O presidente da Câmara, Carlão, do PSB, ameaçou encerrar a sessão, e a discussão ficou por aí.
No fim da sessão, Tiago Vargas, ao Correio do Estado, seguiu no ataque ao pré-candidato ao governo: “Se ficar comprovado que o candidato ao governo Marquinhos Trad realmente cometeu esses crimes sexuais, ele não terá condições éticas e morais para se candidatar a qualquer cargo que seja”.
Na convenção do PSD, no sábado, data que o partido oficializou as candidaturas, incluindo a de Vargas para deputado estadual, o parlamentar não foi ao evento. Ele afirmou ter mandado um ofício ao comando do partido e justificou a ausência por “não compactuar com a situação”.
PANOS QUENTES
Já Beto Avelar disse ao Correio do Estado, no fim da discussão, que “alguns vereadores estariam aproveitando a tribuna para fazer palanque eleitoral. Aí, a gente rebate e ficam bravos”.
Questionado se o PSD estaria rachado em razão das denúncias contra Marquinhos, ele afirmou: “Não. Está tudo normal, tudo tranquilo”, disse ele, minutos depois do bate-boca com o colega de partido.
Outro do PSD, Otávio Trad, primo de Marquinhos, também disse não acreditar em um racha entre os integrantes da legenda.

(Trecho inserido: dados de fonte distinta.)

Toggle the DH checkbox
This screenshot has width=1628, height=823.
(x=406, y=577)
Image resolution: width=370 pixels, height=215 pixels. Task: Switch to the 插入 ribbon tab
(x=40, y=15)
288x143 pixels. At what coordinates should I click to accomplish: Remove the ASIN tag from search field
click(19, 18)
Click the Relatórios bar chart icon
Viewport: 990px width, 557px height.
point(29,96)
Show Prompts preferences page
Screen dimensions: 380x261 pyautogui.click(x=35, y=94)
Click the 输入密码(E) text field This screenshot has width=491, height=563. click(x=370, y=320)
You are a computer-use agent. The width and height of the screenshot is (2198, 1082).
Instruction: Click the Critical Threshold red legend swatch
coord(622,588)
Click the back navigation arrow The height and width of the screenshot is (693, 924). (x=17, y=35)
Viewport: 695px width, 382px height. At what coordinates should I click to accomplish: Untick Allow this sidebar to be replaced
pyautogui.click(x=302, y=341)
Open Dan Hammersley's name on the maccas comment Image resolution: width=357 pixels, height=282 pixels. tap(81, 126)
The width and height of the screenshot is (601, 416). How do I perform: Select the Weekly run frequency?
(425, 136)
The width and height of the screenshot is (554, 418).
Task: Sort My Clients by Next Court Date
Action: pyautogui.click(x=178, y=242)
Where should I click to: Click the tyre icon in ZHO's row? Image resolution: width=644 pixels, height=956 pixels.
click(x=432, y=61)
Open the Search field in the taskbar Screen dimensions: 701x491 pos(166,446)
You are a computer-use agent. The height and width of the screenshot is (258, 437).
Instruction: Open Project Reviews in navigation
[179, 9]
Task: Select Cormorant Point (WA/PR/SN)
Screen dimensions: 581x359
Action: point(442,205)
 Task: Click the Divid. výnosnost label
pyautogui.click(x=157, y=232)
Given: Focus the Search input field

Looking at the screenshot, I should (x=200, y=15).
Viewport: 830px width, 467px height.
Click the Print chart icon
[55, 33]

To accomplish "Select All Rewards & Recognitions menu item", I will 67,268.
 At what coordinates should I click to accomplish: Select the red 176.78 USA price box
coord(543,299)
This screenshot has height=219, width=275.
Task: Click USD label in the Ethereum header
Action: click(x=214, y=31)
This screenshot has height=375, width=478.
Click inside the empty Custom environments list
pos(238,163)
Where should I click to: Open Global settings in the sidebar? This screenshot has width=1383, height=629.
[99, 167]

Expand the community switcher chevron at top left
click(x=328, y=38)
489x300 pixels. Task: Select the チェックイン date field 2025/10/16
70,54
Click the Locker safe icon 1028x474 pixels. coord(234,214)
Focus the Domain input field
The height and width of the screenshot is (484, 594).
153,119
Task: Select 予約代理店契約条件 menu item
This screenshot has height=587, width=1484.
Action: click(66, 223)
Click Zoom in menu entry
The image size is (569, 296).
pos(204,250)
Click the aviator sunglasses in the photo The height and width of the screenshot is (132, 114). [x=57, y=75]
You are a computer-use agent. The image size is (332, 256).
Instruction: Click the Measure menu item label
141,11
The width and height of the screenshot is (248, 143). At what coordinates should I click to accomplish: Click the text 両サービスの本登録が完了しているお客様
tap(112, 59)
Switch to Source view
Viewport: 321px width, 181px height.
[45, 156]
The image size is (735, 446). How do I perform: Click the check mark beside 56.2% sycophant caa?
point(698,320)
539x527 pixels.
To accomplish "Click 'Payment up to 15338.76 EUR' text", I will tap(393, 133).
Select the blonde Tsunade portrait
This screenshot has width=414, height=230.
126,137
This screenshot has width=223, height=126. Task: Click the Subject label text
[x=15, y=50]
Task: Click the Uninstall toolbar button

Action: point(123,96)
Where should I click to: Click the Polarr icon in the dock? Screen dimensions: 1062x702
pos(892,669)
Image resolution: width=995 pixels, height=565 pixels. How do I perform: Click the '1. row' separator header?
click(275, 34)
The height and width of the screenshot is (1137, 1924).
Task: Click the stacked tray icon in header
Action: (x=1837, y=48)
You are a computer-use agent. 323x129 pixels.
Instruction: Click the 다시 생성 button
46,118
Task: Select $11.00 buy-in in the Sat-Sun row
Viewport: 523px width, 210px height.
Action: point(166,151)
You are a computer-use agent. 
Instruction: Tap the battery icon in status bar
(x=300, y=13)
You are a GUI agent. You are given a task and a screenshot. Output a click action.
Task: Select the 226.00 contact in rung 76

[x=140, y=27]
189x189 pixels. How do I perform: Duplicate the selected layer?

“Infelizmente, parece que o vereador Vargas está tendo algumas divergências com o partido, e levo comigo algo que me disseram uma vez, que é muito certo: na política, não traia, prefira ser traído. Nós aprovamos o nome dele como candidato na convenção, mesmo com as convicções dele nas questões que não baterem com as do partido. Não coibiremos esse tipo de comportamento, por enquanto ele é candidato. Vou acompanhar o desfecho”, aliviou o parlamentar.
Dos 29 vereadores de Campo Grande, oito são filiados ao PSD do ex-prefeito Marquinhos. A reportagem ouviu outros dois parlamentares da sigla, que não quiseram se pronunciar oficialmente e discordaram da ideia de racha, mas admitiram que “o período está ruim”.
Ainda segundo os vereadores pedessistas, sobre as discussões envolvendo os parlamentares do mesmo partido, “não é de hoje que têm ocorrido”. Divergências políticas até na hora de votar projetos de lei estariam causando desgastes internos na bancada da legenda na Casa de Leis.
DECORO
Toda ação praticada pelos parlamentares que não está de acordo com a conduta esperada é chamada de quebra de decoro parlamentar. Carlão, o presidente da Câmara Municipal, não se manifestou sobre o episódio de ontem.